### Textauszug
|---|

Obama patzt im US-Wahlkampf:"Schrecklich, entsetzlich, nicht gut, sehr schlecht"

Das wird er noch bitter bereuen. "Der Privatwirtschaft geht es gut", sagte Barack Obama bei einer Pressekonferenz. Ein Missgeschick, das die Republikaner mit Verweis auf die hohen Arbeitslosenzahlen weidlich ausschlachten. Dass Herausforderer Romney in seiner Reaktion selbst patzt, hilft Obama nicht - für ihn ist der Juni 2012 ein miserabler Monat.

Matthias Kolb, Washington

Barack Obama befeuert die Romney-Kampagne mit einem Patzer

US-Präsident Barack Obama bei einer Pressekonferenz: "Der Privatwirtschaft geht es gut."

(Foto: REUTERS)

|---|

### Erfasste Daten
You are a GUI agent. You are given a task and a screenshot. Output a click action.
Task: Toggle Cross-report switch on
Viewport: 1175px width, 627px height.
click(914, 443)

|---|

### Aufgabe 1
Gib aus dem Textauszug über Obamas Patzer den Abschnitt wörtlich wieder, der bei "Das wird er" beginnt und bei "(Foto: REUTERS)" endet.
### Aufgabe 2
Beantworte zum Textauszug über Obamas Patzer diese Fragen:
(a) Bei welcher Gelegenheit sagte Obama "Der Privatwirtschaft geht es gut"?
(b) Worauf verweisen die Republikaner, wenn sie diesen Satz ausschlachten?
(c) Aus welcher Stadt berichtet Matthias Kolb?

### Lösung 1
Das wird er noch bitter bereuen. "Der Privatwirtschaft geht es gut", sagte Barack Obama bei einer Pressekonferenz. Ein Missgeschick, das die Republikaner mit Verweis auf die hohen Arbeitslosenzahlen weidlich ausschlachten. Dass Herausforderer Romney in seiner Reaktion selbst patzt, hilft Obama nicht - für ihn ist der Juni 2012 ein miserabler Monat.

Matthias Kolb, Washington

Barack Obama befeuert die Romney-Kampagne mit einem Patzer

US-Präsident Barack Obama bei einer Pressekonferenz: "Der Privatwirtschaft geht es gut."

(Foto: REUTERS)

### Lösung 2
(a) Bei einer Pressekonferenz.
(b) Auf die hohen Arbeitslosenzahlen.
(c) Aus Washington.